▶ SHORT EXERCISE
Please transcribe the lines from the line containing "Where should I click to: Expand" up to and including the last line, leaving out the pictures.
-- start DATASET RECORDS --
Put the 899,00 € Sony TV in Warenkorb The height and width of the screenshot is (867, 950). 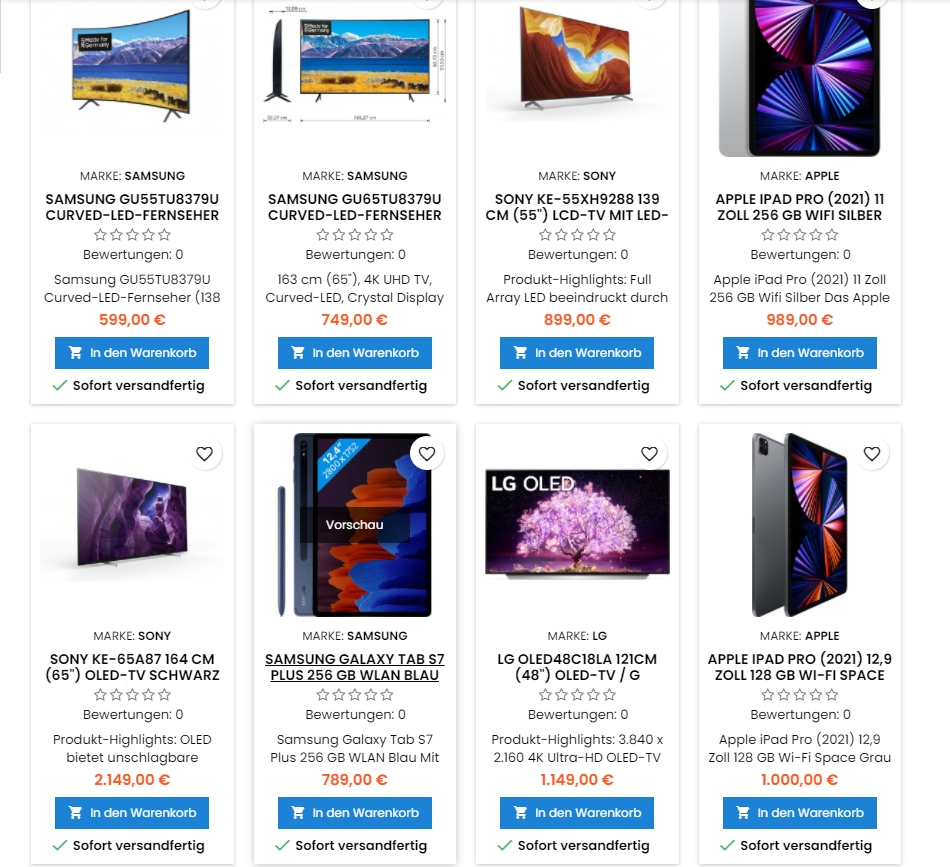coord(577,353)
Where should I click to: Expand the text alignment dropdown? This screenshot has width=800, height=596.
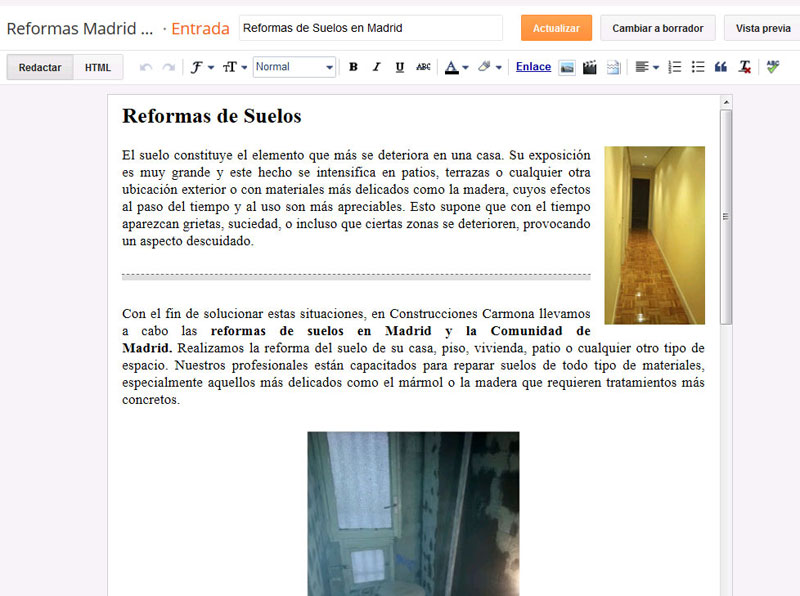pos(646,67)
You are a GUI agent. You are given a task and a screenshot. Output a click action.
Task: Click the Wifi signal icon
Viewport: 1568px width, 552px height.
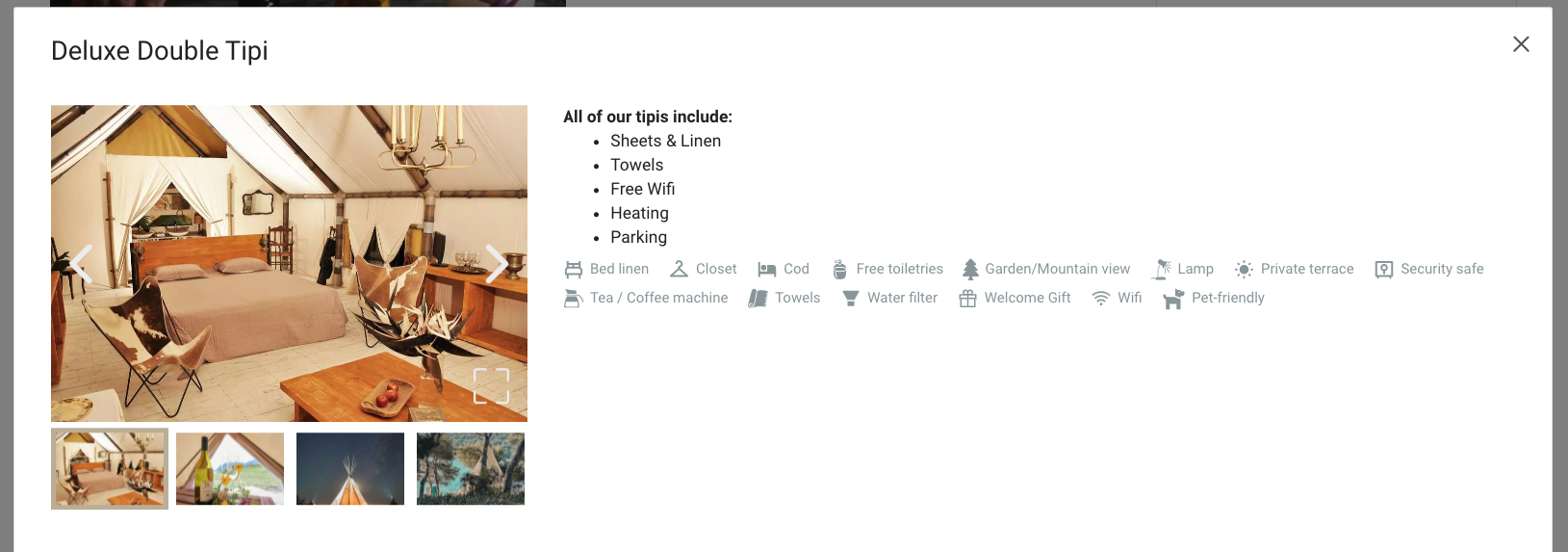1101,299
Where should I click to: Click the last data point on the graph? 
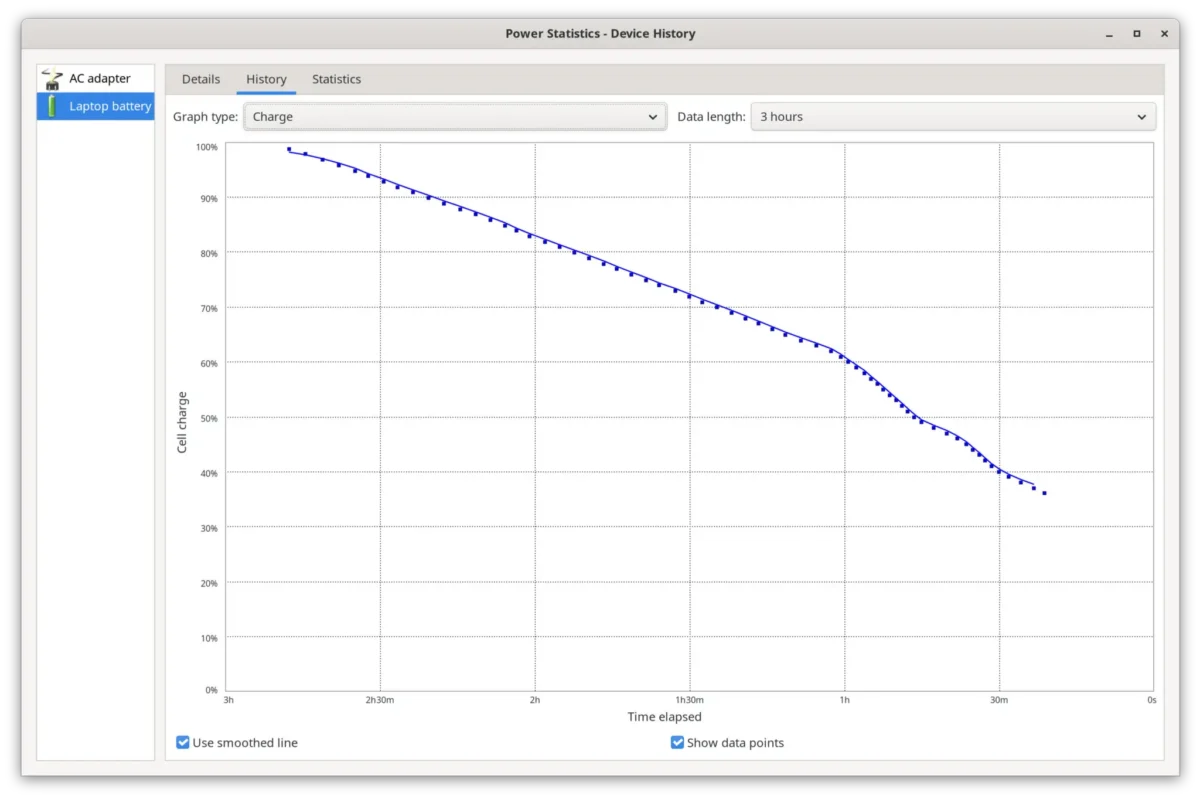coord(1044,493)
-- end DATASET RECORDS --
▶ WRITTEN SOLUTION
Where should I click to: Expand the text alignment dropdown? This screenshot has width=800, height=596.
pos(646,67)
You are a GUI agent. You are given a task and a screenshot. Output a click action.
Task: Click the Wifi signal icon
Viewport: 1568px width, 552px height.
1101,299
Where should I click to: Click the last data point on the graph? 
coord(1044,493)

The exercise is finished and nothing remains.